Dataset excerpts:
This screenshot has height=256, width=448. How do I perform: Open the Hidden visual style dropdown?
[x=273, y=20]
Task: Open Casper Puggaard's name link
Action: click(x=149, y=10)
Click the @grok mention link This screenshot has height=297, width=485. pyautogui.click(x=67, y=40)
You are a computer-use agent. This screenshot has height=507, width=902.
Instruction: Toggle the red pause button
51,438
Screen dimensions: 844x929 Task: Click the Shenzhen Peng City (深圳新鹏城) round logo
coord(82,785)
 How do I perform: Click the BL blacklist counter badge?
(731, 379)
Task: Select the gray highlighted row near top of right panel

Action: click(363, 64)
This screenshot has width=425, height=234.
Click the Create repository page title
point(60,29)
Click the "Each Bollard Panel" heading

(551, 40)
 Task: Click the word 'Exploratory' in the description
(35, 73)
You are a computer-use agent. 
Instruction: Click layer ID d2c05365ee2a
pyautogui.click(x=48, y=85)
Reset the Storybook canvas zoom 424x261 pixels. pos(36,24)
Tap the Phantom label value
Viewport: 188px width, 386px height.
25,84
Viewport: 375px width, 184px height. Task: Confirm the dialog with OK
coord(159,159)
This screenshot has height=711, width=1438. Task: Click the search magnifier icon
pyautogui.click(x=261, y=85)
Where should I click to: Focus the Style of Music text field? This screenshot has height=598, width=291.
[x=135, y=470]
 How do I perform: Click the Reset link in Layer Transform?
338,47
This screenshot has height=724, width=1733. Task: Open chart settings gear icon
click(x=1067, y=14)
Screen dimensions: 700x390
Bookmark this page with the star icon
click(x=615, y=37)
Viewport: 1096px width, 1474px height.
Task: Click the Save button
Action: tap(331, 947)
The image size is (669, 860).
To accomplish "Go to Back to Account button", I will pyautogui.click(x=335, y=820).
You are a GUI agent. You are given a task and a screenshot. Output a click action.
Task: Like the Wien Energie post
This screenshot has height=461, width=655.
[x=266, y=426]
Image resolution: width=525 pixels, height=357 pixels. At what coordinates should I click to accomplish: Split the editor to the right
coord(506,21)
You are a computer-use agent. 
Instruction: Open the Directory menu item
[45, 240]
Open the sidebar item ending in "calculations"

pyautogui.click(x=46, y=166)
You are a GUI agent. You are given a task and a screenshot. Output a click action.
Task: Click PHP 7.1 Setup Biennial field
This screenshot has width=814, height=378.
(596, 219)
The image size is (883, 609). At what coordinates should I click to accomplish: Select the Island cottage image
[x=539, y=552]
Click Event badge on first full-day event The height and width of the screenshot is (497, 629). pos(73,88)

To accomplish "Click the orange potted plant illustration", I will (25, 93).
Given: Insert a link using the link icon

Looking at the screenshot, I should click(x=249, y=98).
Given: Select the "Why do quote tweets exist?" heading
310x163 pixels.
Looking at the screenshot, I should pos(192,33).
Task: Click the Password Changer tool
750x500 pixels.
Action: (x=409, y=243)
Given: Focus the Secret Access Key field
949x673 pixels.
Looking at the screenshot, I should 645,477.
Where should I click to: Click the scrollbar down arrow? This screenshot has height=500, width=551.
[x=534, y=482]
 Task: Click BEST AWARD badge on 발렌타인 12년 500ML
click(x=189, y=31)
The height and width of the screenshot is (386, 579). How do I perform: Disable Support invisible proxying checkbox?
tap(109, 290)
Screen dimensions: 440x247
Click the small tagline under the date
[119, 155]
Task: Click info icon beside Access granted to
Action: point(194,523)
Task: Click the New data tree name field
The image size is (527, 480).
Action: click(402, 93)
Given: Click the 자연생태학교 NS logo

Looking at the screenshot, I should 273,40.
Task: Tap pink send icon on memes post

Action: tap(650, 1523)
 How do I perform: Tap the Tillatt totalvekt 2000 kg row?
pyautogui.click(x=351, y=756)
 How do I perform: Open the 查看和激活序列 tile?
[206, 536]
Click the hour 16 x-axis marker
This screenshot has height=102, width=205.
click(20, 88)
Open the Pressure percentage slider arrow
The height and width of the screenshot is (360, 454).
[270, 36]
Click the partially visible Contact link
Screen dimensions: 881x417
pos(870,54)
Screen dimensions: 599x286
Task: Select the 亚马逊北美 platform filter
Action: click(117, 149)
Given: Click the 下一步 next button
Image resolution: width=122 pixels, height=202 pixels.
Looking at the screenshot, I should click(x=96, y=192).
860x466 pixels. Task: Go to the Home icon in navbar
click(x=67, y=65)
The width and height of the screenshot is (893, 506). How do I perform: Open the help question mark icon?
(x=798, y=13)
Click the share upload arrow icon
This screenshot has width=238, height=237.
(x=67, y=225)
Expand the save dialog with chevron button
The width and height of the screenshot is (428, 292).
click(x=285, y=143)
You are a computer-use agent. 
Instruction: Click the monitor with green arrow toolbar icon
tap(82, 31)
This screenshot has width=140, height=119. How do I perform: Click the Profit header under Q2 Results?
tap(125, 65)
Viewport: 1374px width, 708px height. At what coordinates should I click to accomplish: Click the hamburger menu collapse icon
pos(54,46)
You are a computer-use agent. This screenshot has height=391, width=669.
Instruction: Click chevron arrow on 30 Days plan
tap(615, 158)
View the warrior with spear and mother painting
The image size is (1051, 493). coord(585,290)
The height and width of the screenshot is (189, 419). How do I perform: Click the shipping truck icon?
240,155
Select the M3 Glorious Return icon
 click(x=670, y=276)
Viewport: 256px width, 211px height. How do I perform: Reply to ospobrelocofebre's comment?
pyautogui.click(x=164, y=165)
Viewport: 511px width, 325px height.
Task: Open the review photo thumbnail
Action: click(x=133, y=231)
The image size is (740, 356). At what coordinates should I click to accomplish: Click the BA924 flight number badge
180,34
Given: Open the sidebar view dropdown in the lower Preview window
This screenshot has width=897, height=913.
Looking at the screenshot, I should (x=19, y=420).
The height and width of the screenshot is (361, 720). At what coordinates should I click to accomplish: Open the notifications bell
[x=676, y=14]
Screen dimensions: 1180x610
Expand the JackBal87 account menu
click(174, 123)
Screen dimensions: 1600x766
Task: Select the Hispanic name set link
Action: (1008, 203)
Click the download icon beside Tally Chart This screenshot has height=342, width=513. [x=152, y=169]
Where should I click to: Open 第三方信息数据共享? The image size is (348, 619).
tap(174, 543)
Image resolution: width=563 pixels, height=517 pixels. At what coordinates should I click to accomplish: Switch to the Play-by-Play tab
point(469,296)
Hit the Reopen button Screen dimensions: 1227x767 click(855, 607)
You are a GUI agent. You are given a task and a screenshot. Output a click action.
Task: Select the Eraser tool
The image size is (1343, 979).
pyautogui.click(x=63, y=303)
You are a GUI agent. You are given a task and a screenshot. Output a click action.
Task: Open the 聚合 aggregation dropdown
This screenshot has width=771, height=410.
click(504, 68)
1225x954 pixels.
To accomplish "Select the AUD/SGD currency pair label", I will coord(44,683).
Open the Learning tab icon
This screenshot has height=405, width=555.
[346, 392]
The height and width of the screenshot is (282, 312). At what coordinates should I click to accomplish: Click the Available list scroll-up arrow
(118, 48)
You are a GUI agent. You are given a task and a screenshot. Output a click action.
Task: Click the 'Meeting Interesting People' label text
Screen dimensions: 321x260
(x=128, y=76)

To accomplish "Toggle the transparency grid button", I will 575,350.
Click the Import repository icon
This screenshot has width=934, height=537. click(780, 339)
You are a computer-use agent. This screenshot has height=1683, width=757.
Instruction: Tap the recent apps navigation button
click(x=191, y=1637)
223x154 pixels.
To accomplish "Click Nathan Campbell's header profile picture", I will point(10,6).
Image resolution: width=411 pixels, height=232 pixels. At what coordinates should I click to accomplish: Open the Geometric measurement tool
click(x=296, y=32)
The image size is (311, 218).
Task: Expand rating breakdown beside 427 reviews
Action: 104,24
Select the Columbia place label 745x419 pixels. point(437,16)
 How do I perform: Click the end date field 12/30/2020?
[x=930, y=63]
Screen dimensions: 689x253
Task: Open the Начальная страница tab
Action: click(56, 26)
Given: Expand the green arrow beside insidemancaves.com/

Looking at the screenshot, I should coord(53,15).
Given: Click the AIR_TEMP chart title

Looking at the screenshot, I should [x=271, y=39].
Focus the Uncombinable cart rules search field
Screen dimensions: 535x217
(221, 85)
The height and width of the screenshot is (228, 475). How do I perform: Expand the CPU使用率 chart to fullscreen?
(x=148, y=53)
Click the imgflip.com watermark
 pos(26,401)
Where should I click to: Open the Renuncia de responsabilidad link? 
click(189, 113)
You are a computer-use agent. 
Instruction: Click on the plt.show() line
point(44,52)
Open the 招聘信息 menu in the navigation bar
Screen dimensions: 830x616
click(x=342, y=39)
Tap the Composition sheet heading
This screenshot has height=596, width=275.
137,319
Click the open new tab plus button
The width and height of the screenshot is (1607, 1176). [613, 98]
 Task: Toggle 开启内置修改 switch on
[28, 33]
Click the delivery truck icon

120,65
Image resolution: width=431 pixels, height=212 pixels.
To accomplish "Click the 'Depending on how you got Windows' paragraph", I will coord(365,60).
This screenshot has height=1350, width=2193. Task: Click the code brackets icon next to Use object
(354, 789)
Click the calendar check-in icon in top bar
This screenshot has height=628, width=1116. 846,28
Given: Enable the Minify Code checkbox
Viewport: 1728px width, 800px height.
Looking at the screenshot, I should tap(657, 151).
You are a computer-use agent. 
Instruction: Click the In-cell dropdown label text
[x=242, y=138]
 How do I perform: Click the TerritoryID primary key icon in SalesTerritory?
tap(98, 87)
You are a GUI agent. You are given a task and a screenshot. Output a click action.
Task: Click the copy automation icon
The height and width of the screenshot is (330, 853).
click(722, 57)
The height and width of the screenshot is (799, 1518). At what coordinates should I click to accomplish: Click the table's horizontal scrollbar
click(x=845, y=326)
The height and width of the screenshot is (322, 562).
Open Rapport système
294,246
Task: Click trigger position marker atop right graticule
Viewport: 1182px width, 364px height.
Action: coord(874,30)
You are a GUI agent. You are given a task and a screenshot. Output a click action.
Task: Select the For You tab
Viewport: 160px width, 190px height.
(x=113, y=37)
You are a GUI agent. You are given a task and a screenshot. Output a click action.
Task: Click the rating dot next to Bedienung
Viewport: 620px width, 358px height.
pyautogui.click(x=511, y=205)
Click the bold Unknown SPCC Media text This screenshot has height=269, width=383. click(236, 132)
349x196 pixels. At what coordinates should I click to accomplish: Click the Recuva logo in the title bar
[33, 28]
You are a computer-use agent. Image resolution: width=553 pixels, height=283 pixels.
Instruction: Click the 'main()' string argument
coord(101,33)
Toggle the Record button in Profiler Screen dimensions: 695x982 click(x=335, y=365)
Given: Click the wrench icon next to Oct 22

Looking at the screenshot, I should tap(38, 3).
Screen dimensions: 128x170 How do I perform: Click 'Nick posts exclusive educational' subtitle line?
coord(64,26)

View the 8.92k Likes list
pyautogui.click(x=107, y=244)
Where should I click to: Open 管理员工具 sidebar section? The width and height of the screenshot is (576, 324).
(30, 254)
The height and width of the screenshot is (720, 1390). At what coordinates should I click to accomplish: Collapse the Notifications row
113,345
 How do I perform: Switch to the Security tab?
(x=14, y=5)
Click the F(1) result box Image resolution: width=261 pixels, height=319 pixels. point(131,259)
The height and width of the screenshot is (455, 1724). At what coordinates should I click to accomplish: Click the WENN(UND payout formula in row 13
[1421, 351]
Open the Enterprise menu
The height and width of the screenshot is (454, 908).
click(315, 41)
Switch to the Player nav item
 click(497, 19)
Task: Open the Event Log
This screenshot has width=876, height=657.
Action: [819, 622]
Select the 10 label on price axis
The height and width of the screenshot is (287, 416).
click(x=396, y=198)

# Work to complete
The answer must be every line from the entries above that holds the string "will".

# Written response
To accomplish "Go to Back to Account button", I will pyautogui.click(x=335, y=820).
To accomplish "Click the orange potted plant illustration", I will (25, 93).
To accomplish "Select the AUD/SGD currency pair label", I will coord(44,683).
To accomplish "Toggle the transparency grid button", I will 575,350.
To accomplish "Click Nathan Campbell's header profile picture", I will point(10,6).
To accomplish "Click the 'Depending on how you got Windows' paragraph", I will coord(365,60).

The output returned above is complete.